29. “For he that eateth and drinketh” (or does one or the other, as is clear from verse 27, of which this is but a fuller repetition), “unworthily” in the sense already assigned—such a man “eateth and drinketh judgment,” i.e., damnation to himself. He receives his judge, Christ, who will condemn him.

“Not discerning the body of the Lord.” Now, if the body of the Lord were not really there, how incur guilt for not discerning it? This verse is the same as verse 27, the words of which, “guilty of the body and blood of the Lord,” show that the guilt of those who received him unworthily in holy Communion, was equal to that of those who crucified Christ; since receiving him in Communion, his death is commemorated. And a man is said to be guilty of the body and blood of another, not simply by killing him, but when he murders him in a cruel, barbarous manner. O God of mercy! pardon us the many outrages committed against thee in the Sacrament of thy love. Preserve us from murdering, by an unworthy Communion, Him who was tortured for our sakes, to save us from the eternal tortures of the damned.

30. Many were visited in the primitive Church, with corporal infirmities and premature death in punishment of unworthy Communions.

31. While referring to the visible punishments inflicted on many of them, he consoles them at the same time by the assurance, that these punishments were only the paternal and salutary corrections which God, as a merciful and tender lather, had inflicted on them for their greater good, viz., to save them from the eternal punishment of the damned, in store for the infidels and sinners of “this world.” The visible punishment here referred to is that of death, verse 30.

From this it follows, that although the guilt and eternal debt or liability of sin be remitted, as happened in this case, “that we may not be condemned with this world,” still, the temporal debt sometimes remains to be remitted, “whilst we are judged, we are corrected [i.e., punished] by the Lord.” This proposition, viz., that sometimes, after the remission of the guilt and eternal punishment due to sin, a temporal debt remains to be expiated, either in this life or in Purgatory, is, de fide Catholica, defined in the Council of Trent, (SS. xiv., chap, viii.):—“Sancta Synodus declarat falsum omnino esse, et a verbo Dei alienum, culpam a Domino nunquam remitti, quin universa etiam pœna condonctur;” and (Can. xii.):—“Si quis dixerit totam pœnam simul cum culpa remitti semper a Deo—Anathema sit.”

33. This shows that the Apostle does not intend to abolish the Agapes, but only to correct the abuses committed in them, and have them reformed.
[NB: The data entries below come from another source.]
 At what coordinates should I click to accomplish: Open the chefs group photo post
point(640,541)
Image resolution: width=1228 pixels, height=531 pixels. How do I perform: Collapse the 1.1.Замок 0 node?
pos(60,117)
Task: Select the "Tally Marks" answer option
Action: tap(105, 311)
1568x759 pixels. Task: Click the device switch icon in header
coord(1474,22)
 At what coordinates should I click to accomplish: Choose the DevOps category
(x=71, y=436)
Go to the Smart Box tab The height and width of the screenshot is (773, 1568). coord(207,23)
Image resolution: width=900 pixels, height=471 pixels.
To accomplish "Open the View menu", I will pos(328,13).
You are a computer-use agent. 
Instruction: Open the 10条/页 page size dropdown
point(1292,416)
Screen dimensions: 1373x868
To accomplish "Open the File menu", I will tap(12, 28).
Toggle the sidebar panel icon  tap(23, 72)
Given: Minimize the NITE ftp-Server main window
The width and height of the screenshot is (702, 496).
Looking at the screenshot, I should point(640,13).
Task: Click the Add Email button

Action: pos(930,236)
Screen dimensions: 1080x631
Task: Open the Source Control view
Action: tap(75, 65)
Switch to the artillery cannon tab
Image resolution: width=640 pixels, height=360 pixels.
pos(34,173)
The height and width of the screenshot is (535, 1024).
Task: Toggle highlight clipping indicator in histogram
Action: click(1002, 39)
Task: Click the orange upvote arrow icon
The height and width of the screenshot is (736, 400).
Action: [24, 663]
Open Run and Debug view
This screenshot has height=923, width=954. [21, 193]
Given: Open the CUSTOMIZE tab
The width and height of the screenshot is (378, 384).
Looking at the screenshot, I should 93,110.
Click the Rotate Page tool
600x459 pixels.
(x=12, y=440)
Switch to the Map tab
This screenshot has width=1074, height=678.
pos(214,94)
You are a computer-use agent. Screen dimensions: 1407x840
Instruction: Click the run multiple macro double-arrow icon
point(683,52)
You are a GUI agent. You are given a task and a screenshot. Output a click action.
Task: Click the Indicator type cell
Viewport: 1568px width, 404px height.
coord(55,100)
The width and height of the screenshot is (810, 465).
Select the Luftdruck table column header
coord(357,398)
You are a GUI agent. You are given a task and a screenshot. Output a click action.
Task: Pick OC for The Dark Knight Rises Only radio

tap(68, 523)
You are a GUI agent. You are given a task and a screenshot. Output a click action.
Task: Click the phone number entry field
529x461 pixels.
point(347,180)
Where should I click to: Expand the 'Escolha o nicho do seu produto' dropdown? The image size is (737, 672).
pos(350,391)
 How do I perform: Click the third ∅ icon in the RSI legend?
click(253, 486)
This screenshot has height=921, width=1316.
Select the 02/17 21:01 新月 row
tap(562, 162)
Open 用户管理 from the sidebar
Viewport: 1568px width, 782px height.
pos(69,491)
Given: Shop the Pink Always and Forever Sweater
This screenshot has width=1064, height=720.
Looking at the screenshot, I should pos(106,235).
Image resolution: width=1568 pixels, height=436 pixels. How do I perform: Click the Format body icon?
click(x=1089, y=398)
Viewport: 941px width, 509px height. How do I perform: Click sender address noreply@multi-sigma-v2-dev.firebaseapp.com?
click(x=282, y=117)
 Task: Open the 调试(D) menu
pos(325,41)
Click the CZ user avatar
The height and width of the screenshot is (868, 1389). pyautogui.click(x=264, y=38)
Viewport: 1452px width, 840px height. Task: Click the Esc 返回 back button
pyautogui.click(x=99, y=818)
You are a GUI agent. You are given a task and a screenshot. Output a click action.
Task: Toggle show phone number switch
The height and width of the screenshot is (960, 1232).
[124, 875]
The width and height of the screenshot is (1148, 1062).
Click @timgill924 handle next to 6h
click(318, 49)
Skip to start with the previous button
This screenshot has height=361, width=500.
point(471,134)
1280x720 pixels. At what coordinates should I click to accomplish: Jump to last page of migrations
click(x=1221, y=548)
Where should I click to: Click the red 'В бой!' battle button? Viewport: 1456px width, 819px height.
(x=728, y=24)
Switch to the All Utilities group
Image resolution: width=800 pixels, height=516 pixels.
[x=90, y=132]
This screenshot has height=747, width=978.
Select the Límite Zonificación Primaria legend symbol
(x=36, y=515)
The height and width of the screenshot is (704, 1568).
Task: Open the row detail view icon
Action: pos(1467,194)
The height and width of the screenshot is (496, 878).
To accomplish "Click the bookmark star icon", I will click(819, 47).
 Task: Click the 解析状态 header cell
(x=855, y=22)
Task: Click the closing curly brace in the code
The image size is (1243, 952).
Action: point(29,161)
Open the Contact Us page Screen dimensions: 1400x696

34. “If any man be hungry,” i.e., unable to fast until evening, when the Agape was celebrated, “let him eat at home,” and not make these religious assemblies, intended for their salvation, the occasion of damnation. He is contented with inculcating this one point. He reserves all other points of reformation for his advent amongst them. What these were, cannot be determined. St. Augustine says (Epistle 118), that receiving the Communion in a state of fasting, was one of the points arranged by him.